ところが、我が家のヨウムときたら一言も話さないし、一芸たりともしなかった、というがっかり話を園長先生に披露しました。


キンシャサで飼っていたコンゴヨウムのぽんちゃん(2014.6.18.撮影)


すると、思い出したように園長先生が、小さいときに聴いて大好きだった口承話があるのよと話しくれました。ブルキナファソの話かというと定かではないのだけど、でも私が小さいときによく聞いた話よ、と言いおいて話が始まりました。


昔、ある村に、人間の言葉を話す羊がいました。
そして、家族にとてもかわいがられていました。
しかし、家族が貧しくなって食べ物に困ったある日、お父さんは決心をしたのです。
人間の言葉を話す世にも珍しい羊を市場に連れて行って、わたしたちの羊を可愛がってくれる人を見つけて高い値で買ってもらおう。

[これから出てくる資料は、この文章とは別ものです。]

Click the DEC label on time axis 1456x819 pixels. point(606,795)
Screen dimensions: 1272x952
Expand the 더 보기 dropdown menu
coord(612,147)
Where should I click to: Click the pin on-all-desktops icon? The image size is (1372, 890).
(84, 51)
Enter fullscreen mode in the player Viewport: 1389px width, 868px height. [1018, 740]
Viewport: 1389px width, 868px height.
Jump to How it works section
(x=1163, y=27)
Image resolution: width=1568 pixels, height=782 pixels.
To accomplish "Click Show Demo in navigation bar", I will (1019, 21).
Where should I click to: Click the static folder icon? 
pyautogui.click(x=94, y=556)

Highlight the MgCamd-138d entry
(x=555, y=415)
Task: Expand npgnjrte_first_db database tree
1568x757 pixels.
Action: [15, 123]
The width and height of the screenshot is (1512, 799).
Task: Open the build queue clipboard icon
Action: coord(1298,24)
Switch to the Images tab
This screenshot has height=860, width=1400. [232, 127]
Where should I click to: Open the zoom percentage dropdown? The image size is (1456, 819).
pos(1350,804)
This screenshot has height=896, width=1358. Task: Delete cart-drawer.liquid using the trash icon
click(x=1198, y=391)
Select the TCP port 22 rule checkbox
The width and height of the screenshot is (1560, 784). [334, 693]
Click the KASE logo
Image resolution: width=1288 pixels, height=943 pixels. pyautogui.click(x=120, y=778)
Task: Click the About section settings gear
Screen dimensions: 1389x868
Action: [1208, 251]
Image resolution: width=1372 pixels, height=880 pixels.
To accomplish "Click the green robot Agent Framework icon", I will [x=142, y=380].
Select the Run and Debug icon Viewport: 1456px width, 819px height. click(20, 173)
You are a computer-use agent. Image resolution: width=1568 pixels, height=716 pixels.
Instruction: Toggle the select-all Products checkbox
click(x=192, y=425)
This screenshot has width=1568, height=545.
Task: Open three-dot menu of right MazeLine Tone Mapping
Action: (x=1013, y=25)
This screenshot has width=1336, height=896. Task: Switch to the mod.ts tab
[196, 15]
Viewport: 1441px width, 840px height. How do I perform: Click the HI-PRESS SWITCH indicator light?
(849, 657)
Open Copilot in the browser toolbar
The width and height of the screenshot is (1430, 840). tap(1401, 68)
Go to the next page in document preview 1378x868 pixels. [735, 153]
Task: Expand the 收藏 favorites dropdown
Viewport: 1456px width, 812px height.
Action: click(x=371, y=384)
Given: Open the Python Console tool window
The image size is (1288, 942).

―人間の言葉が分かるし、しゃべることもできる、賢い羊だよ~。そんな羊はいらんかね~。

ーへぇ、人間の言葉をしゃべる羊かい。ちょっとしゃべってみてくれないかい。

ー ・・・・・・。
羊は黙ったまま一言もしゃべろうとしません。

―ちっ。何もしゃべらないじゃないか。

そういうやり取りが何度か繰り返されましたが、羊は無言を押し通しました。そして客は皆、去っていきました。

家では、お父さんが大金を持って、鶏や魚を山ほど買って帰ってくると信じて、トマトや玉ねぎなどの野菜をたくさん使って煮込み、あとはお父さんが買ってくる肉と魚を入れるだけという状態で、お父さんと肉と魚の到着を今か今かと待っていました。

市場に人間の言葉をしゃべる羊を連れて売りに行ったお父さんはどうしたでしょう。
お客さんの前では一言もしゃべらない羊だったのですから、お客さんからはうそつき呼ばわりされ、散々な目にあいました。お父さんは羊のことでうんざりし、かんかんに怒って、羊を家に連れて帰ってきました。
皆は、羊をまた連れて戻ってきたうえに、怒り心頭の様子のお父さんを見てびっくりです。

ーまったく!! この羊め!まったくしゃべりやがらない。

人間の言葉を理解する羊はしょんぼりしていました。
そして、人間の言葉を話せる羊は言いました。

ー どうぞ、わたしを食べてください。

賢い羊は、この家で皆と暮らしたい一心で、市場では一言もしゃべらなかったのです。
人間より一枚うわての羊だったのです。

そして、羊は以前にも増して幸せに暮らしました、とさ。